The tanks turret should not be rotating around the top left position of the tank/turret sprite like it does in the above shot. It took a few hours one night and part of the following night to get the TurtleBrains rotate function working as glRotate did, the problem turned out to be the order of my matrix multiplication in Translate. Instead of A * B I needed B * A, I had tried swapping this back and forth in rotate, but didn’t realize the problem was with the translation that occurred after the rotation until I did printed out the matrix at each step and followed along.
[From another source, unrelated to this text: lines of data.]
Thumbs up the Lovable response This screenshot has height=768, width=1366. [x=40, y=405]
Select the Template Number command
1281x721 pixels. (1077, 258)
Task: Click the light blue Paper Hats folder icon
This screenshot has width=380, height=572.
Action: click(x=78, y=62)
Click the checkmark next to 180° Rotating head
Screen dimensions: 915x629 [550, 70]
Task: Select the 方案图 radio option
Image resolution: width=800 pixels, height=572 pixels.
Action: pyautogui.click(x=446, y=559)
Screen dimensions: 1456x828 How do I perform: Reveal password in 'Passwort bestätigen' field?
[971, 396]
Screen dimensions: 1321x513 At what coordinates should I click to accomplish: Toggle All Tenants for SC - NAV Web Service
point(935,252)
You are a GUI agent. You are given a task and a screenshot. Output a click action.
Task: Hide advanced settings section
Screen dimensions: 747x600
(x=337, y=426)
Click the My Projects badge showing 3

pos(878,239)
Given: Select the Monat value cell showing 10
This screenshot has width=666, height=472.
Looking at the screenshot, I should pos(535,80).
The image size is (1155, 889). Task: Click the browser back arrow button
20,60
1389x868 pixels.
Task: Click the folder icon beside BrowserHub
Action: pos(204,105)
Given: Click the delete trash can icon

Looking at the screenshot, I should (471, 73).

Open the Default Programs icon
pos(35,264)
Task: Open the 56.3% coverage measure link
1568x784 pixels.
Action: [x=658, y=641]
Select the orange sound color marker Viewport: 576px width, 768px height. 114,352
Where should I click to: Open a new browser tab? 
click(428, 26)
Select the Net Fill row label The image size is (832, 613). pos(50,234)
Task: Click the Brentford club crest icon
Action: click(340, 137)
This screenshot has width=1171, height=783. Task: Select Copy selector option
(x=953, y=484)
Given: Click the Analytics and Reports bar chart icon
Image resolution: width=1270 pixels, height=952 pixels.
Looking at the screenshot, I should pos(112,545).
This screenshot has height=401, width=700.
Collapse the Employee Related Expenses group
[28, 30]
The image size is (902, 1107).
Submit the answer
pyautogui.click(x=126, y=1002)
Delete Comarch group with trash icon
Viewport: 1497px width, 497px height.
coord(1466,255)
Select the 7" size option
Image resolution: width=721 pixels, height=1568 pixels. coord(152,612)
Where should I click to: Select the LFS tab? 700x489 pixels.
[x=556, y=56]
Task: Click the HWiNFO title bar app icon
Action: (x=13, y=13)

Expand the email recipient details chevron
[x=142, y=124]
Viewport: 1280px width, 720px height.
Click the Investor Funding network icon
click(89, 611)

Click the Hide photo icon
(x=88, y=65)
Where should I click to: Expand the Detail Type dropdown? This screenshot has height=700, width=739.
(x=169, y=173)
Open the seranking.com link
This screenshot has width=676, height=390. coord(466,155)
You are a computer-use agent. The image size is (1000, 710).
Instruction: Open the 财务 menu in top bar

20150520_195048_gl_conversion_tank_rotating_correct

(Figure 11. Tank turret rotating correctly)

 

One final push

That did not quite complete the conversion from Legacy OpenGL to OpenGL 3.2 Core. First the mess needed to be cleaned up, prepped for TurtleBrains quality and error checking to be added. Also I still needed to test on Mac OS X but why would there be any issues there now that I’m following a more strict “core” OpenGL functionality. How wrong could that be:

20150520_195253_gl_conversion

(Figure 12a)

Clearly something went horribly wrong, there must be some state that was not the same as it was on Windows. Since error checking needed to be added and would likely show me what went wrong, I created a macro to turn it on/off depending on debug/release builds and started checking for errors after each glCall. I found and fixed a few minor issues that likely also occurred on Windows. But nothing changed, loaded the other test project and saw the following:

20150520_224937_gl_conversion

(Figure 12b)

This was quite shocking and after I finished checking errors after all glCalls I stopped for a moment to just look at that image, Figure 12b, and paused. Was suddenly hit with one of those rare moments of the light-bulb turning on. If you haven’t experienced this, keep solving problems because it is amazing when it happens. It occurred to me by looking at Figure 12b that the texture coordinates were not being read correctly, either both were always 0, or at least one of them was always 0, and then immediately the second lightbulb went off.

In my rush through creating the Vertex2D structure I allowed a very bad habit to flow through my fingers. The struct was:


struct Vertex2D {

float x, y;

unsigned long abgr;

float u, v;

};

Yes, that is correct abgr should be 32 bits, and unsigned long can vary depending on the platform, on my Windows machine it happened to be 32bits, and on Mac OS X, 64bits. Changing this type from unsigned long to uint32_t solves the problems regardless of the platform, and is something I need to pay much closer attention to for future platform independence.

If you’ve read this far I congratulate you and hope you’ve learned something from my mistakes and process. I feel much better going forward knowing that future rendering in TurtleBrains will be compliant with OpenGL 3.2 Core and thus being less buggy with different hardware and drivers and allow me to port to other devices easier. Strive for code quality.